WORK TO COMPLETE: Copy the text of each entry below word for word, leaving out the pictures.
══════
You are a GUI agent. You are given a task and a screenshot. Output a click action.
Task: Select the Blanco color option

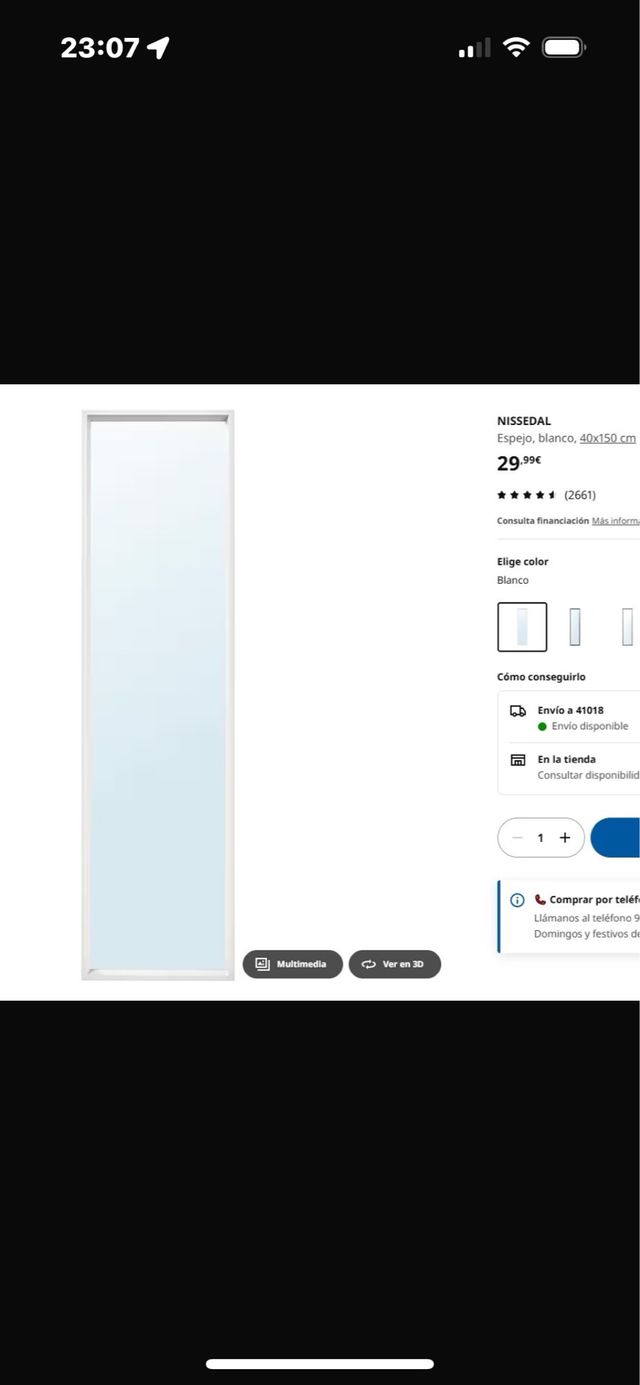[x=522, y=627]
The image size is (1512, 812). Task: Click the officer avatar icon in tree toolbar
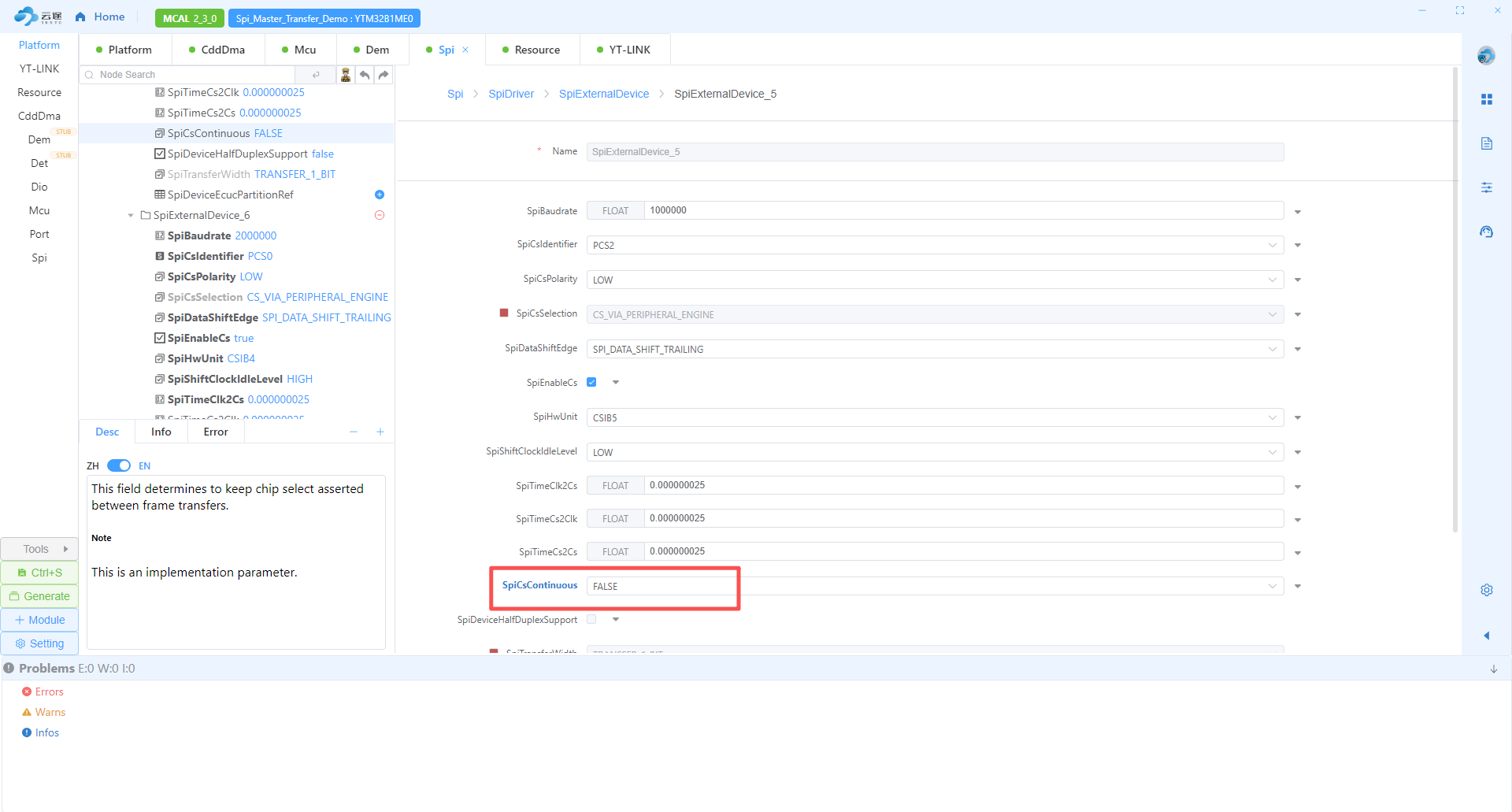[346, 75]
══════
FULL ANSWER:
You are a GUI agent. You are given a task and a screenshot. Output a click action.
Task: Select the Blanco color option

[x=522, y=627]
The image size is (1512, 812). Task: Click the officer avatar icon in tree toolbar
[346, 75]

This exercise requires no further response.